RECORDS FOR THIS TASK START
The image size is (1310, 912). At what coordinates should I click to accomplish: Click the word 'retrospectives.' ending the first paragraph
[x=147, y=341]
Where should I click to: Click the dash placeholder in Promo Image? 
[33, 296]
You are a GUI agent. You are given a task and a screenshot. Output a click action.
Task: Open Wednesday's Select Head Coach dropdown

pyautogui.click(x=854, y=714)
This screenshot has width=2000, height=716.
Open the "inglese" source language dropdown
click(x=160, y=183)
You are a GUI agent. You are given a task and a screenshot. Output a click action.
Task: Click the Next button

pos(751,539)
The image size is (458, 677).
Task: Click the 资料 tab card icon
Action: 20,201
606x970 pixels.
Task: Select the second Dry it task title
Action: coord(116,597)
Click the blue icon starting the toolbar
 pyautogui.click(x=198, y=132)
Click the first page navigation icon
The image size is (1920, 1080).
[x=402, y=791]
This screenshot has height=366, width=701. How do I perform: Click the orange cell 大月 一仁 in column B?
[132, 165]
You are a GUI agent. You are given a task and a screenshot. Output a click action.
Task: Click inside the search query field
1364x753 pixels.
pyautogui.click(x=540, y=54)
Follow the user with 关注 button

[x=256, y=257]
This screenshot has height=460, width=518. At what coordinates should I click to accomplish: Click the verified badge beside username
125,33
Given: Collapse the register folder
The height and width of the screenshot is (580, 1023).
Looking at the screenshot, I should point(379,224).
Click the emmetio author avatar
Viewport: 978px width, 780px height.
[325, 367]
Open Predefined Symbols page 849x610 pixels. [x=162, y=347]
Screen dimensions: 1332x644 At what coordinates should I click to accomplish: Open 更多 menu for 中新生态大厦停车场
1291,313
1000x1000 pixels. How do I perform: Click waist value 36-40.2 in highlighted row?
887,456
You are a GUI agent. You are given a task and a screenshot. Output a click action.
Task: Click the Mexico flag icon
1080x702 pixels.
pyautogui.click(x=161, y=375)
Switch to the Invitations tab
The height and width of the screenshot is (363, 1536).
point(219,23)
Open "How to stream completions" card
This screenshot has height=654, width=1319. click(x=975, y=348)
RECORDS FOR THIS TASK END
> **PROMPT**
Could you output every record above exactly as written?

> **REPLY**
The image size is (1310, 912). At what coordinates should I click to accomplish: Click the word 'retrospectives.' ending the first paragraph
[x=147, y=341]
Where should I click to: Click the dash placeholder in Promo Image? 
[33, 296]
You are a GUI agent. You are given a task and a screenshot. Output a click action.
Task: Open Wednesday's Select Head Coach dropdown

pyautogui.click(x=854, y=714)
This screenshot has width=2000, height=716.
Open the "inglese" source language dropdown
click(x=160, y=183)
You are a GUI agent. You are given a task and a screenshot. Output a click action.
Task: Click the Next button

pos(751,539)
The image size is (458, 677).
Task: Click the 资料 tab card icon
Action: 20,201
606x970 pixels.
Task: Select the second Dry it task title
Action: coord(116,597)
Click the blue icon starting the toolbar
 pyautogui.click(x=198, y=132)
Click the first page navigation icon
The image size is (1920, 1080).
[x=402, y=791]
This screenshot has height=366, width=701. How do I perform: Click the orange cell 大月 一仁 in column B?
[132, 165]
You are a GUI agent. You are given a task and a screenshot. Output a click action.
Task: Click inside the search query field
1364x753 pixels.
pyautogui.click(x=540, y=54)
Follow the user with 关注 button

[x=256, y=257]
This screenshot has height=460, width=518. At what coordinates should I click to accomplish: Click the verified badge beside username
125,33
Given: Collapse the register folder
The height and width of the screenshot is (580, 1023).
Looking at the screenshot, I should point(379,224).
Click the emmetio author avatar
Viewport: 978px width, 780px height.
[325, 367]
Open Predefined Symbols page 849x610 pixels. [x=162, y=347]
Screen dimensions: 1332x644 At what coordinates should I click to accomplish: Open 更多 menu for 中新生态大厦停车场
1291,313
1000x1000 pixels. How do I perform: Click waist value 36-40.2 in highlighted row?
887,456
You are a GUI agent. You are given a task and a screenshot. Output a click action.
Task: Click the Mexico flag icon
1080x702 pixels.
pyautogui.click(x=161, y=375)
Switch to the Invitations tab
The height and width of the screenshot is (363, 1536).
point(219,23)
Open "How to stream completions" card
This screenshot has height=654, width=1319. click(x=975, y=348)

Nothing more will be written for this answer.